Lo siguió a través del bosque, más allá de la montaña maldita donde los gnomos
cavan; cruzando el monte de las Ánimas hasta la charca de aguas verdes, muy
verdes, donde su reflejo le instó a que se marchara.
Estira
los dedos agarrotados que ya no son suaves, ni de niña. Están manchados de
tierra negra que sería fértil, piensa, si no estuviera cubierta por mil capas. Capas
de acículas de tejo, venenosas, y por encima los pisos de ramas que no dejan
entrar la luz, ni de la luna ni del sol. ¿Cómo va a presenciar el solsticio en
esta noche de invierno eterna?
De
pronto, recuerda la llave. Sus manos tantean ansiosas entre el musgo y el
hummus, bajo las raíces retorcidas que se apartan al contacto. Le pesa el
estómago. Y siente que se hunde. Que el suelo del bosque la va a absorber como
al cadáver de un viejo jabalí al que no han olido ni los zorros. Casi puede
sentir la raíz del tejo palpando su pecho, su cara, rozando sus labios hasta
penetrar por la garganta. Y fundir su sangre con su savia.
¡Savia! Se
yergue y da una bocanada. El aire es frío y denso, pero inunda sus pulmones viejos
de fuerza. Tambaleante, consigue levantarse y avanzar sobre el suelo blando, torpe
como si pisara nieve. Siempre hacia delante. Deja atrás el roble muerto y se
pregunta quién trajo la bellota a este reino de los tejos. No sabe qué guía sus
pasos hasta que detecta un olor dulzón. Se fija entonces en los troncos
abiertos de algunos árboles, surcados de cicatrices que supuran savia. Vislumbra
un ejemplar enorme: una hembra de corteza oscura, más alta que una iglesia, más
gruesa que un elefante. Sus quimas se pierden en la negrura del techo invernal
y ya no luce arilos en sus ramas. Ella se retrepa con dificultad por las raíces
hasta llegar al tronco, donde en un cuenco de ramas mana la savia de la Madre. Y
sin musitar palabra, porque no conoce la plegaria, hunde la boca arrugada en esa
sangre.
Colores.
Tonos tímidos primero: verdes, ocres. Ella es joven de nuevo y se empapa de
cada nota de color distinto al negro, de esa partida de ajedrez que ya creía
perdida. Una damita que se ha pasado el tablero. Su corazón retumba lento. Acaricia
los brotes claros de las puntas de las ramas y se come los arilos ¡rojos! que
estallan en su boca como fuegos artificiales. Puede mover a voluntad, y pronto
se da cuenta de que otras especies crecen, sutiles, bajo el paraguas de la
planta Madre: acebos de bayas coloradas y eléboros verdes como aquel estanque. Una
brisa dulce que casi se puede mascar agita su pelo, haciéndole cosquillas en la
frente. ¿Por qué no acuden los abejorros? ¿Dónde quedó aquel lobo aullante?
Pero no
le importa estar aquí sola, porque de arriba, más allá del piso cien, brota una
luz argéntea.
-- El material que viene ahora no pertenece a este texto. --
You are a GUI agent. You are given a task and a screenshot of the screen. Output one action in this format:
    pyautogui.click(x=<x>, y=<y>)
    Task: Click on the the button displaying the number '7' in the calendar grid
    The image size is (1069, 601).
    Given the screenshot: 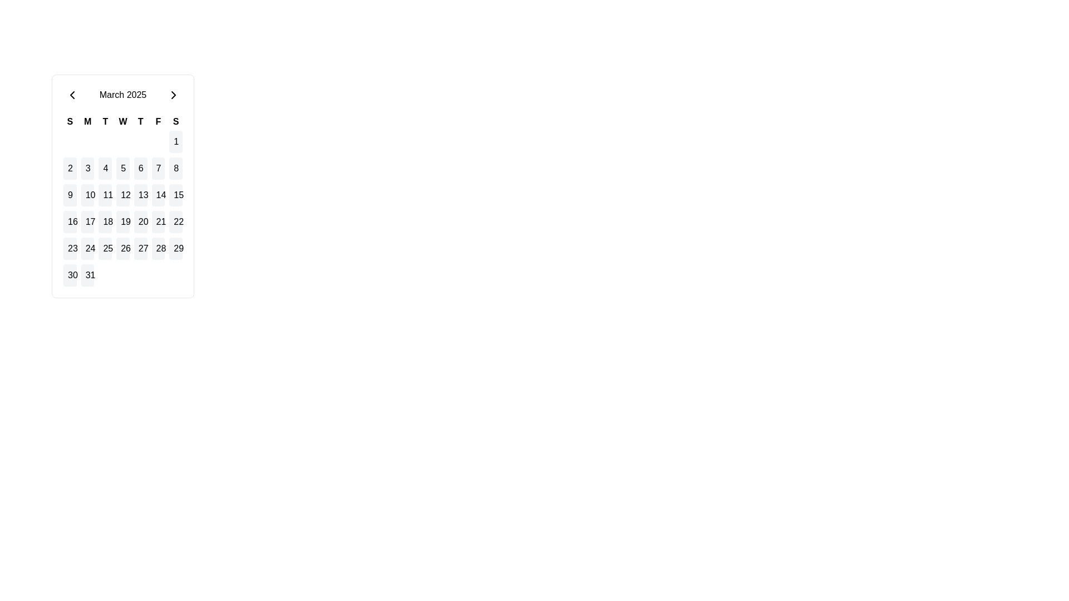 What is the action you would take?
    pyautogui.click(x=158, y=169)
Se desparrama entre las hojas y se desliza por las ramas,
silenciosa, hasta lamerle la piel. Es la luna llena del solsticio anidando en
la copa de la Madre.
Y ella
baila ligera sobre las acículas y no se hunde más, porque sus dedos vuelan en
la maraña lenta del tiempo. Muy lejos suenan los acordes rítmicos del cárabo,
el repiqueteo de los grillos en la noche estival, el aullido triste de aquel
lobo solitario.
Ya no
necesita llave ni palabra mágica ni ciervo. Porque ella es la reina de este
lugar.
A David Matarranz Fernández-Quintanilla, autor de El Rito del Tejo, por su inspiradora obra.